*** Opening of Data extract ***

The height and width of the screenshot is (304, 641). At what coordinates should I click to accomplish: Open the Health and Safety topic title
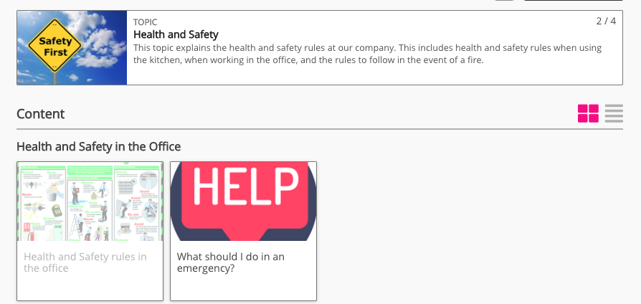(x=176, y=34)
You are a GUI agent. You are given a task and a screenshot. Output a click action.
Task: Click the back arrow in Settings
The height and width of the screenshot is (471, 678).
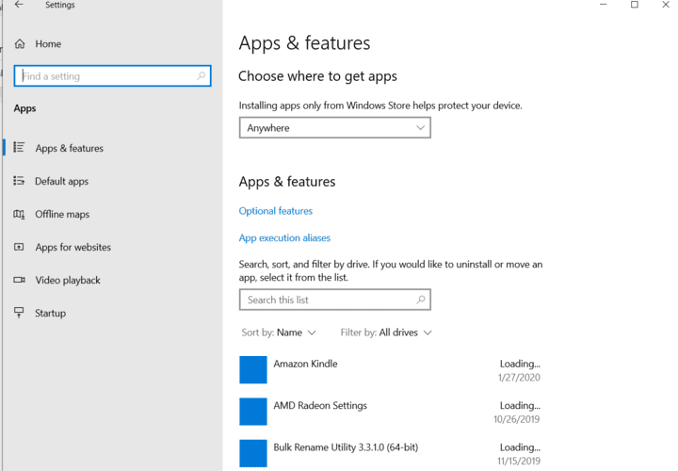pos(19,6)
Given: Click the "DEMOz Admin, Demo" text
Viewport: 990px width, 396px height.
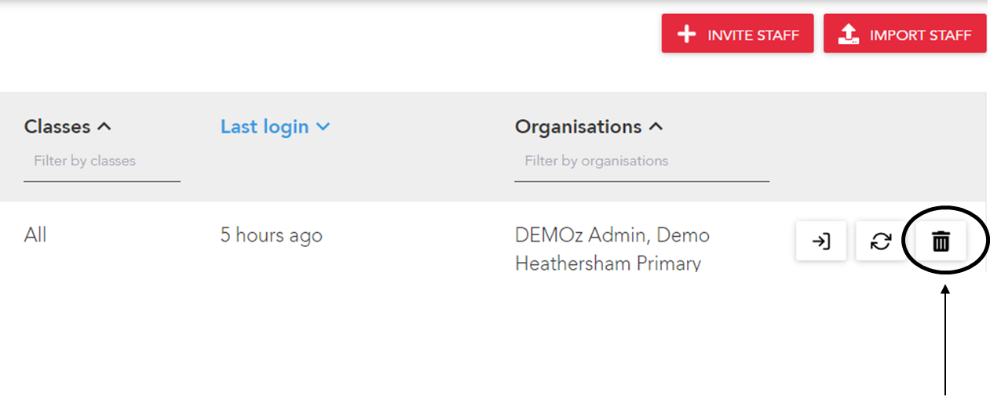Looking at the screenshot, I should click(x=612, y=235).
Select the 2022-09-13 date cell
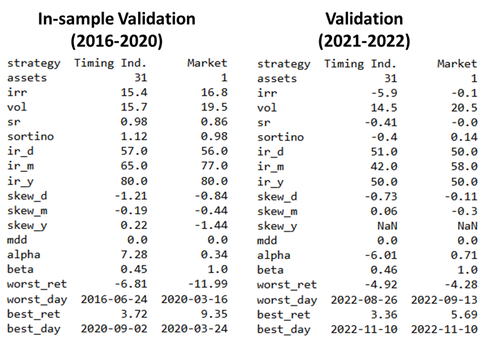The image size is (483, 340). point(444,300)

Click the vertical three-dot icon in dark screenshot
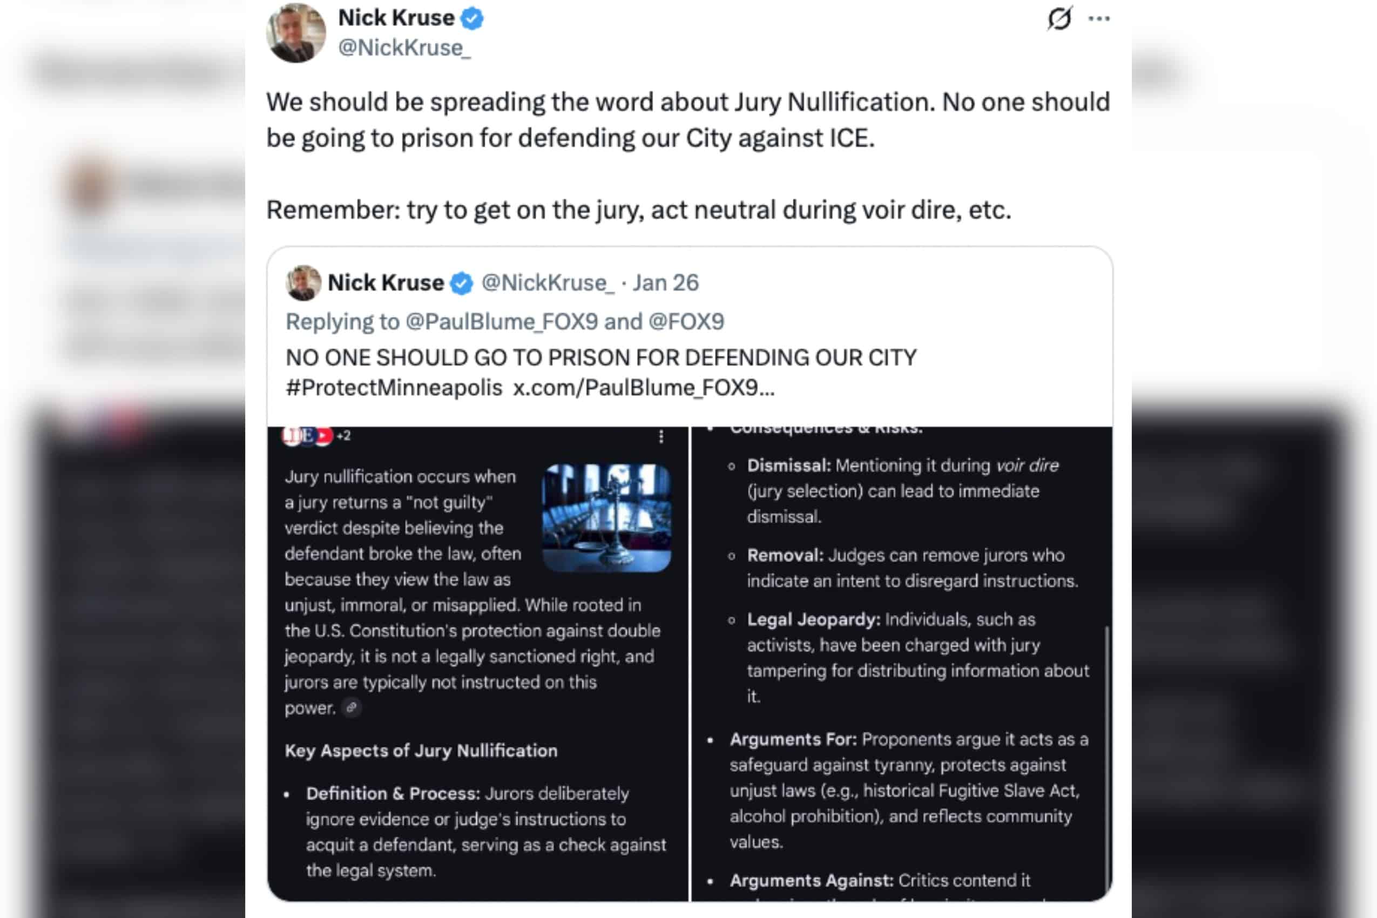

*** Close of Data extract ***

## [To do]
When copying the entries, drop the images and keep every line exact.

## [Result of this exercise]
The height and width of the screenshot is (304, 641). At what coordinates should I click to accomplish: Open the Health and Safety topic title
(x=176, y=34)
You are a GUI agent. You are given a task and a screenshot. Output a click action.
Task: Click the back arrow in Settings
The height and width of the screenshot is (471, 678).
pos(19,6)
Given: Click the "DEMOz Admin, Demo" text
Viewport: 990px width, 396px height.
Looking at the screenshot, I should click(x=612, y=235).
Select the 2022-09-13 date cell
The image size is (483, 340). point(444,300)

Click the vertical three-dot icon in dark screenshot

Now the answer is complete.